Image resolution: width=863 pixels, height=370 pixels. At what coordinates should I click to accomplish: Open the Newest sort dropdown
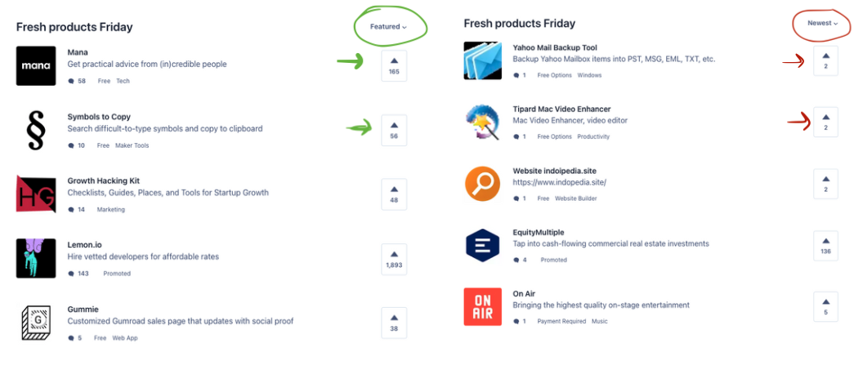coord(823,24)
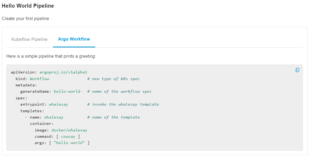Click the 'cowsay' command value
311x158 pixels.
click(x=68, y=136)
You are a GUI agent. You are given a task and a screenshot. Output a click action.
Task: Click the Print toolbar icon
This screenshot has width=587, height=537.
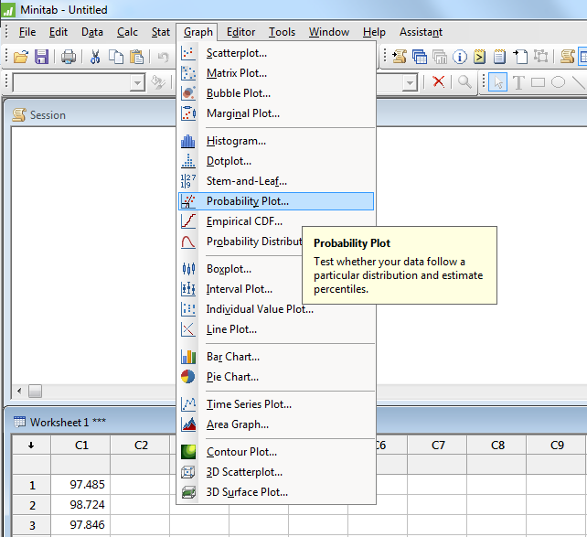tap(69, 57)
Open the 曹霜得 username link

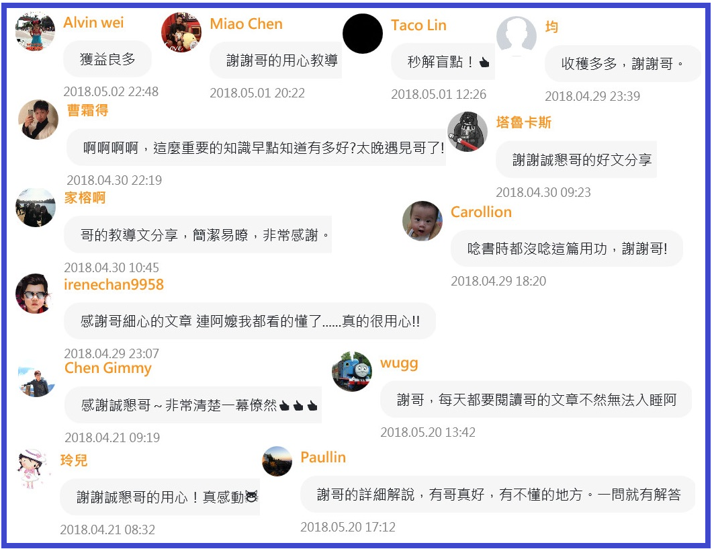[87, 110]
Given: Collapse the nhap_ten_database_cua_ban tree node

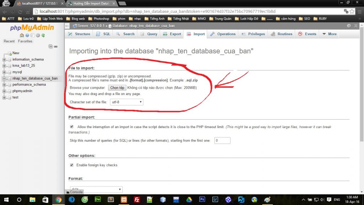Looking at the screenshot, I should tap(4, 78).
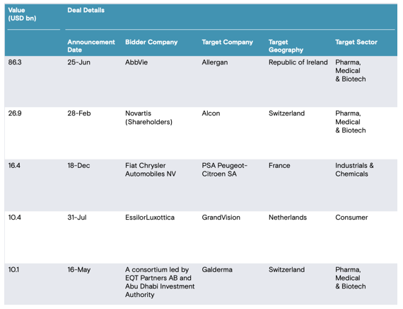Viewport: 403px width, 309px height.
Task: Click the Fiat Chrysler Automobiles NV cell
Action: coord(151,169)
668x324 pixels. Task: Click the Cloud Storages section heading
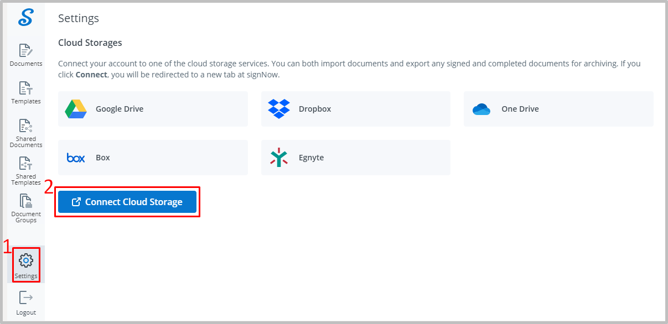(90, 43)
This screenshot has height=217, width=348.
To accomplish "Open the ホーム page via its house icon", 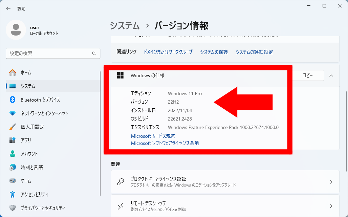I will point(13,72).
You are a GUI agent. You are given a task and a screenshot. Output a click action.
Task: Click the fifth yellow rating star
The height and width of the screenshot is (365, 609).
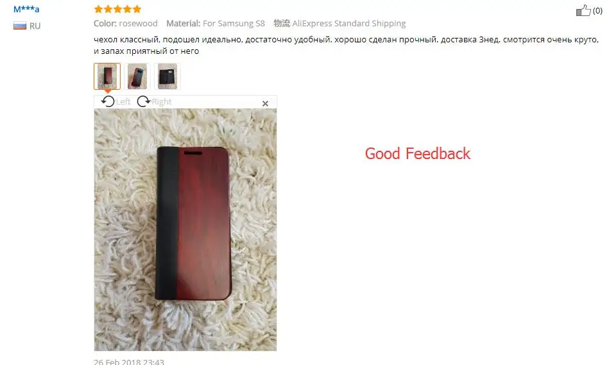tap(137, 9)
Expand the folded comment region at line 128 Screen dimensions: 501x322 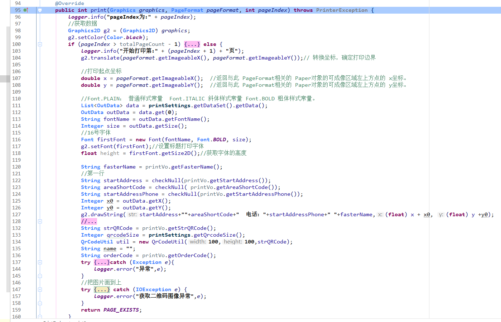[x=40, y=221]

+-------+

ACTIVITY: Please leave out the pictures as you reproduce the lines exactly, from the first line of the entries through the line containing "This screenshot has height=217, width=348.".

RESPONSE BOX:
Image resolution: width=863 pixels, height=370 pixels. At what coordinates should I click to accomplish: Open the Newest sort dropdown
coord(823,24)
Click the 'cowsay' command value
311x158 pixels.
click(x=68, y=136)
You are a GUI agent. You are given a task and a screenshot. Output a click action.
Task: Click the Print toolbar icon
This screenshot has width=587, height=537.
tap(69, 57)
Open the 曹霜得 username link

[87, 110]
Given: Collapse the nhap_ten_database_cua_ban tree node

Looking at the screenshot, I should tap(4, 78).
Viewport: 403px width, 309px height.
Task: Click the Fiat Chrysler Automobiles NV cell
Action: coord(151,169)
668x324 pixels. Task: Click the Cloud Storages section heading
(90, 43)
This screenshot has height=217, width=348.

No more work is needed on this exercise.